§ Exercise directions
One exact copy of the listing, minus the images, is the required answer.
--- Provided information Enclosed Below ---
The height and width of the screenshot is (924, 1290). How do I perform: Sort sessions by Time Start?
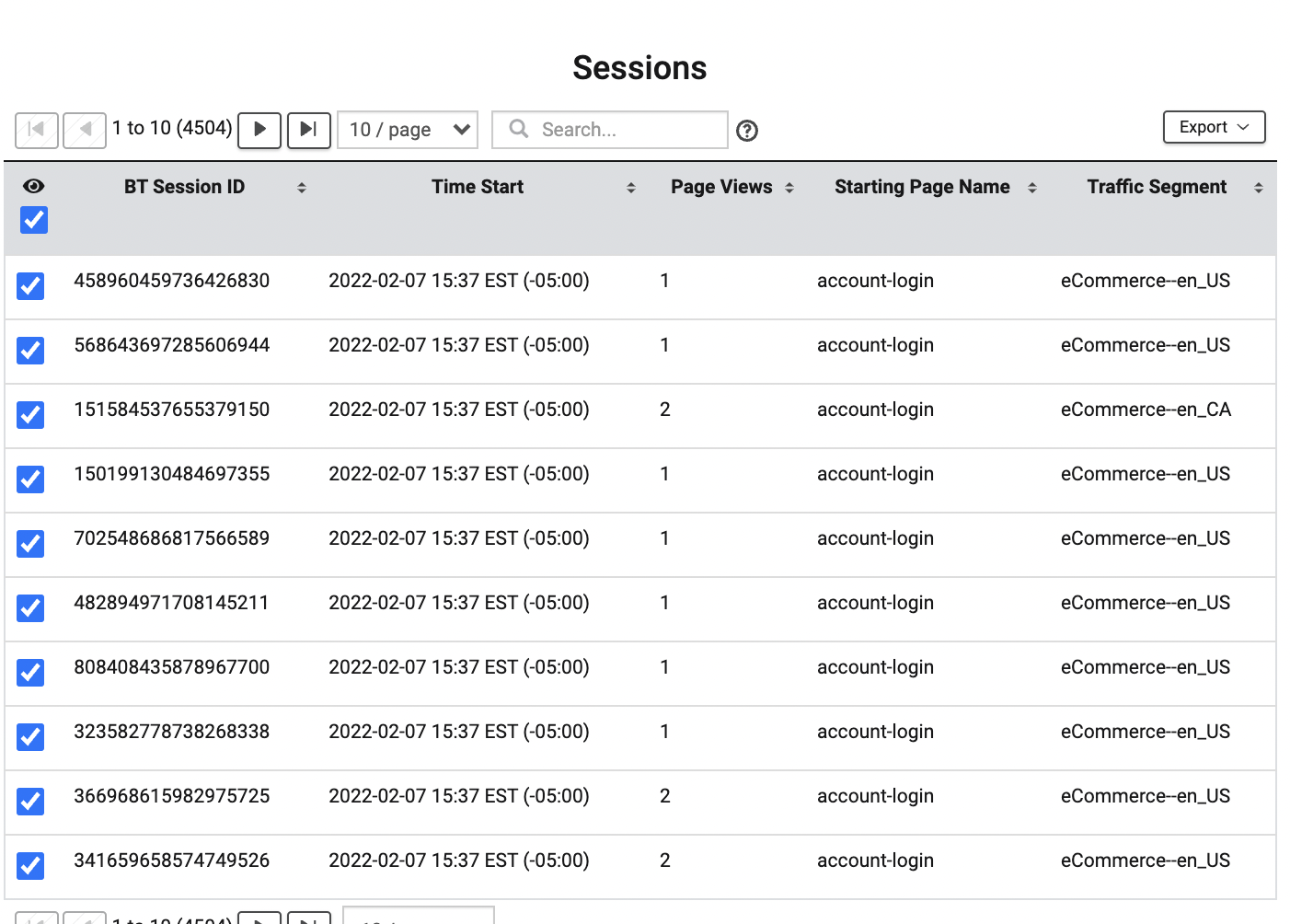[630, 188]
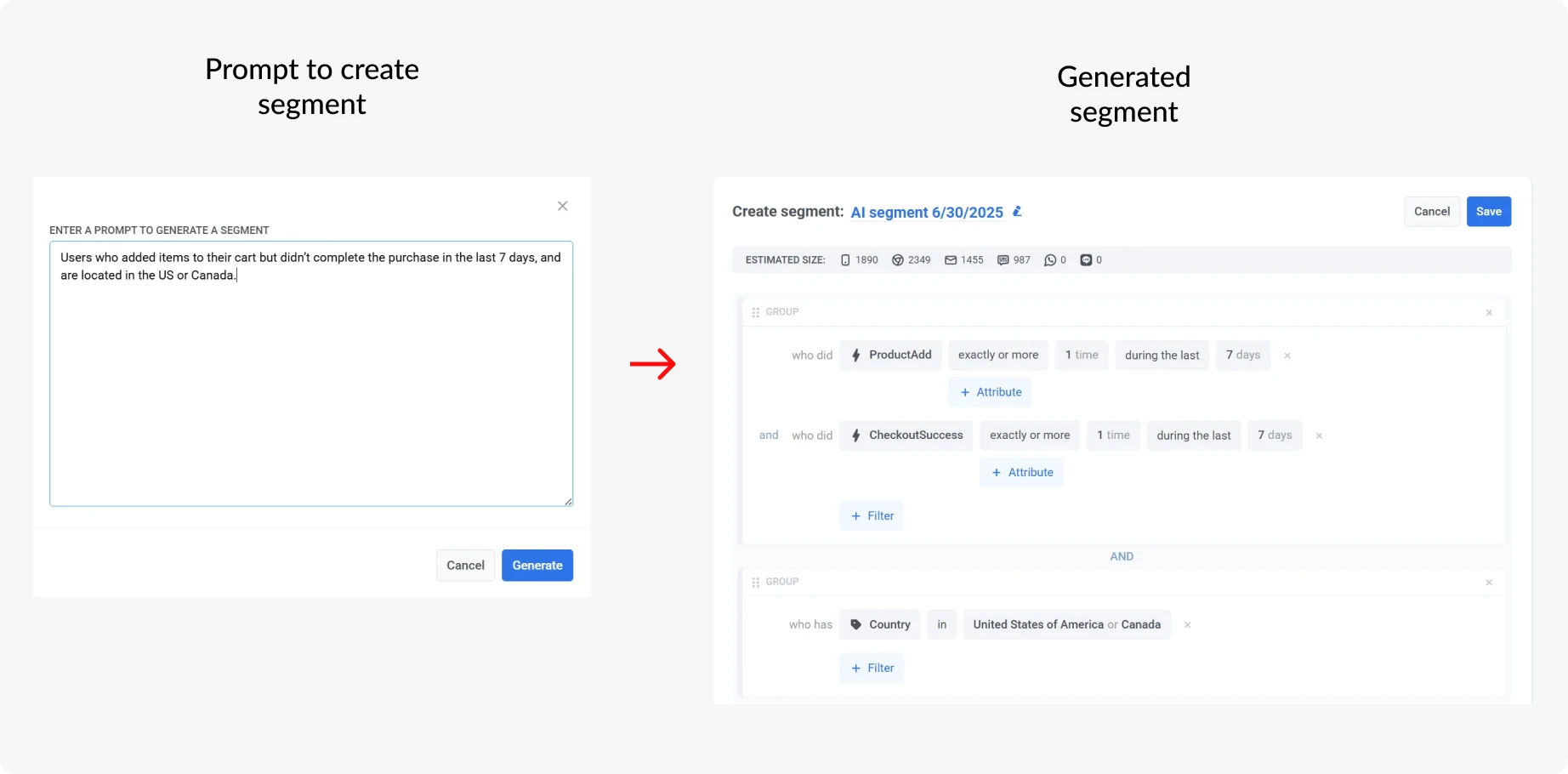Click the LINE channel icon
Viewport: 1568px width, 774px height.
click(1087, 259)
--- End of Enclosed Provided information ---
§ Written reply
The height and width of the screenshot is (924, 1290). How do I perform: Sort sessions by Time Start?
[630, 188]
Click the LINE channel icon
Viewport: 1568px width, 774px height.
click(1087, 259)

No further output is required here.